Dozens of protests have taken place in regime-held areas in southern Syria since mid-August. People took to the streets after the government announced that the price for fuel would be increased by 200%. However, the protesters’ demands are not just economic – they are also calling for an end to the rule of President Bashar al-Assad. Our team spoke to a protester in As-Suwayda, a city with a large population of people from the Druze religious minority, where the recent protest movement has been especially strong.
Chants like “the people want the regime to fall!”, “Syria belongs to us, not the al-Assad family!” and “Get out, Bashar!” have been ringing through the streets of the Syrian city of As-Suwayda in recent days. It’s an echo: protesters from the city – many of the Druze minority – are using the same chants that demonstrators took up twelve years ago when the revolution first began in Syria.
A wave of protests has swept cities in southern Syria since the government’s announcement on August 15 that they intended to increase the price of petrol by 200%, a devastating price increase for a population whose financial situation has been ravaged by twelve years of war. More than 90% of the population lives under the poverty line. Government employees earn, on average, a monthly salary of just 12 euros.
The first group to respond to the government’s announcement were truck drivers in As-Suwayda. They called for a general strike and mobilisation.
'The protesters called for the overthrow of the regime, the liberation of political detainees and the application of resolution 2254'
Our Observer Shadi Al Dubaisi is a citizen journalist who lives in As-Suwayda. He participated in the protests.
Protests took place in dozens of places across the governorate. The roads were blocked. The local headquarters of the Baath party [Editor’s note: Bashar al-Assad’s party] and its branches were shut down.
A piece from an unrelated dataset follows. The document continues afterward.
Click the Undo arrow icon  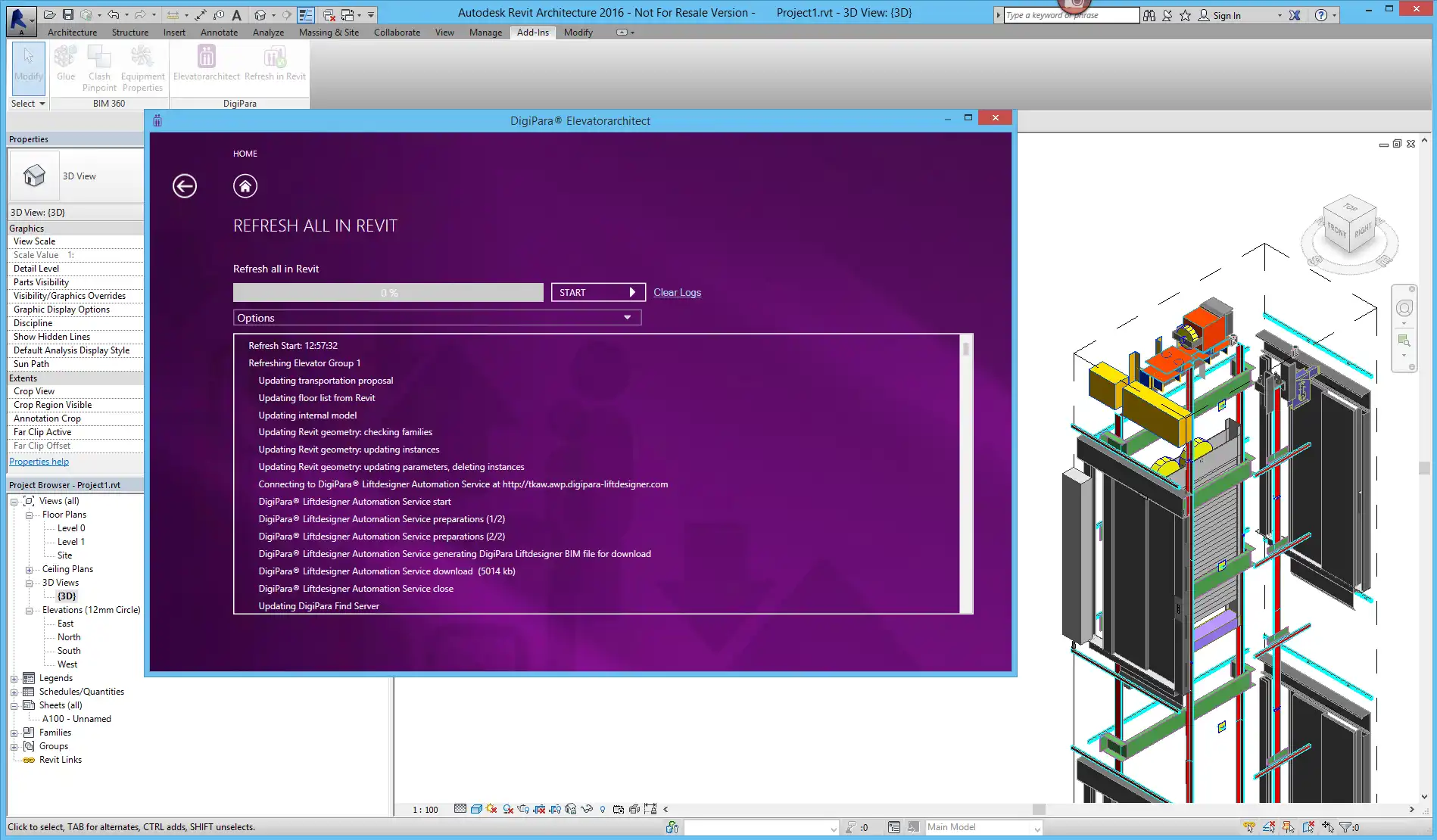113,14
People spray painted walls and handed out pamphlets. The protesters called for the overthrow of the regime, the liberation of political detainees and the application of resolution 2254 [Editor’s note: This UN resolution calls for a ceasefire and a political solution to the Syrian conflict].
The protesters have popular support as well as the support of the sheikh of the Druze, Hikmat al-Hijri. He supports the calls of the protesters and warns against any harm coming to them. It seems as if the security forces are unable to shut down these protests because of the large popular support as well as the participation of people from all sectors of society, including young people, women and the clergy.
The strike largely took place in As-Suwayda. Images shared on August 20 by the local media As-Suwayda 24 show dozens of shops in the town centre shut down.
On August 23, protesters set a large poster of Bashar al-Assad on fire.
Protests also took place in other cities. In Jableh, a town near the coastal city of Latakia, many people participated in the general strike. A video posted on social media on August 20 shows soldiers deployed to the town trying to force people to re-open their stores.
Protests also took place in Deraa as well as in the suburbs of Damascus. In Nawa, a suburb of Deraa, security forces carried out a violent crackdown on a peaceful nighttime protest on August 20.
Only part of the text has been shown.